Calling a function

Hi there....
this code id ok:

fn echo()
{
    println!("Hi");
}

fn main() 
{
    echo();
}

Easy, and i get my "Hi".... but this

fn echo()
{
    println!("Hi");
}

fn main() 
{
    echo;
}

compiles with a warrning
warning: path statement with no effect
and i get nothing at runtime. I thing this is a strange behaviour...
Any idea?
Thx

Why so? You're not doing anything with function in the second case - you just have a statement containing its name, that's all.

1 Like

Ok, strange for me. Fox example C# compiler doesn't accept that kind of code.
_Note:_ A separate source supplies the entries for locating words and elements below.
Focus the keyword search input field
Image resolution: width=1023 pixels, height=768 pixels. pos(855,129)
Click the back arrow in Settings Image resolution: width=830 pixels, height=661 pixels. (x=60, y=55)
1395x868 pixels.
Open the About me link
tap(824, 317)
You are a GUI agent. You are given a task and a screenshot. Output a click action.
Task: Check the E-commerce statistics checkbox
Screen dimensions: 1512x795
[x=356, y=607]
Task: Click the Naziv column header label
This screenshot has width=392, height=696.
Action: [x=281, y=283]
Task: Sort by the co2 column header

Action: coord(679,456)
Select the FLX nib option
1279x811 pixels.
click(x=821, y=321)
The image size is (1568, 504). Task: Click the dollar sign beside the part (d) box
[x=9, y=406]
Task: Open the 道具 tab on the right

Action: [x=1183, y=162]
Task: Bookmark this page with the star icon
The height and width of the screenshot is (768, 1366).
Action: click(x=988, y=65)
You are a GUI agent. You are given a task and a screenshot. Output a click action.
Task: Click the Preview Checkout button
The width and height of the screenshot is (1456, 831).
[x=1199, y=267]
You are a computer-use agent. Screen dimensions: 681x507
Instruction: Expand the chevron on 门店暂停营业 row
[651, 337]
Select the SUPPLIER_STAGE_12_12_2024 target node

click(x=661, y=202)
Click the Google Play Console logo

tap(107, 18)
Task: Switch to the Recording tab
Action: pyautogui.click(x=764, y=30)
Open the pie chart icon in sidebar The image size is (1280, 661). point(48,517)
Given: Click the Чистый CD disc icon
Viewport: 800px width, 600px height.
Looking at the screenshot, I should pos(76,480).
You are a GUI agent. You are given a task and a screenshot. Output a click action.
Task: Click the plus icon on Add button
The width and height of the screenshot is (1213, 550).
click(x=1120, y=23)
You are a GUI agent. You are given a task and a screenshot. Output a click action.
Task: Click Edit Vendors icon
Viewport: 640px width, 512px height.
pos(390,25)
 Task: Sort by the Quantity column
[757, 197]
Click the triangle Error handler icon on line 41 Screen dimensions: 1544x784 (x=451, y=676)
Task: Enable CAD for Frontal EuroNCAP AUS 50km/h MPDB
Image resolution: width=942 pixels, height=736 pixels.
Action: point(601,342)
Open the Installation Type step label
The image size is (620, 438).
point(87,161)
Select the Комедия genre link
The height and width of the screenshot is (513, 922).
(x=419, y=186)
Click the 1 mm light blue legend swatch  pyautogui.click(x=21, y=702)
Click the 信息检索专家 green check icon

It's because echo without parenthesises is a value of type function pointer, so it's like writing

5;

which also does not do anything.

1 Like

Ah ok.... that's the point.
thx.

In C#, the language's syntax is defined so that every statement (thing which ends in a semicolon) needs to be a function call, increment/decrement, assignment, or an empty statement. On the other hand, in Rust every statement just needs to be an expression (something which evaluates to a value).

In this case, the echo in echo; is an expression that references the echo function.

1 Like

The word 'echo' is a function. If you put it without the () the you just get the function.

You can pass functions around like any other value.

If you put () parens after a value, then you execute the function the value points to.

fn echo() {
    println!("Hi");
}

fn main() {
    let x = echo;
    x();
}

…to expand on that: so this behavior is nice because if mentioning the name of the function would always call it automatically, then there would be no way to just pass the function itself around when that's what is needed.